Of three hundred Japanese ’friends’ I made in Tokyo, there were only three I would consider real friends. They stood out as reliable, trustworthy, and almost never broke plans. The constant among these three was that they all had lived overseas for at least a year. They had an understanding of Western culture and our expectations of friendship. Other than these three, my other genuine friends were gaijins.

Some of the flakiness I experienced was partially because of who I associated with. Club bitches are scandalous and some scene people are fake. Also, people might doubt the depth of the bond they can form with an alien transient. When I’d bring up this issue with Tokyo people, they’d argue that people are equally flakey everywhere. Well, that is not in my experience living in Can, Aus, Belgium, and the Czech Republic. Even my gaijin friend who lived in Kyoto for years said he had never experienced such regular ditchings and coldworldness as he did once moving to Tokyo.

In defense of Tokyo, it is a beast. A soul-crushing, dandruff-covered, one-cup guzzling beast. A beast that slept only two hours last night, has vomit smeared on its leg and is rubbing his jizzly micropenis through the crotch of his cheap suit on the backside of a petrified schoolgirl. It’s the beast that would engulf and swallow my young salaried friends, effacing them from the social world forever.

If you are a foreigner in Tokyo, the dream of living a gaijin-free life immersed in a circle of Japanese friends where you are the unique crown jewel is unlikely to be realized. Also, the dream is stupid and probably even undesirable. Sure, you don’t have to roll with Roppongi Rob, but you need some gaijin in your life. And the longer I stayed in Tokyo, the more I realized this. Who else could we talk shit with? We need to blow off steam with our own kind periodically in order to stay mentally fit enough to plot our criminal activities and generally terrorize the country that was nice enough to admit us ticking time bombs in the first place.

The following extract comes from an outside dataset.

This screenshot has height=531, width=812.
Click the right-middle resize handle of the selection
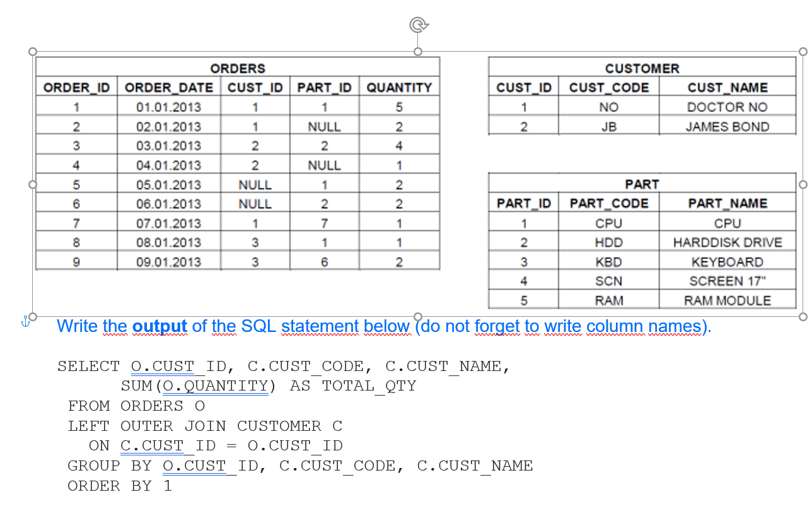804,185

Pool party in the Imperial Palace pond.

Minoru Kusoda

9 thoughts on “Friendship in Tokyo: The Gaijin Circle

  1. Joe

    INTENSE!!!!

  2. admin

    This article has had over a thousand views and generated considerable discussion on Gaijin pot. Link:

    http://forum.gaijinpot.com/showthread.php?96149-Relationships-in-Tokyo-The-Gaijin-Circle

  3. I posted it brotha!

    And, despite having a shit load of Japanese friends, I see my foreign friends much more often. I think the other guys might be chained to a desk somewhere…..

  4. Tariq khan

    i need a good girls for real mareege

  5. Tariq khan

    I am a simple man I wish real marage with Japani girls

  6. why do you want to marry a Japanese girl? please explain

  7. Cain

    Hmmmm i really dont recognize the situation at all. My friends here in tokyo have made me so busy i have hardly had time to sleep. Even when im dead broke i get dragged to yoshinoya or something to get fed then to karaoke or some party in the park. So my experience is completely opposite.

  8. Monica

    I’ve being living in Japan for almost 4 years, i finally decided to start meeting people but,i look full japanese but i was born and raised overseas.
    Japanese people thinks i’m too japanese for being a gaijin, and the gaijin thinks i’m too gaijin for being a “japanese”.
    I tried to look for places in which i can meet people but at the end, just the few i met ended up being men who just want to get laid.
    I really would like to know, if somebody knows, where to meet people who are not interested in partying the whole time and make real friends in Japan. Is it possible?

    • Anonymous

      I’m not in Japan anymore. Making friends can be hard. I’d recommend focusing on your hobbies and try to join a club/group related to it. Or you can post a classified ad in metropolis. Or try to befriend females.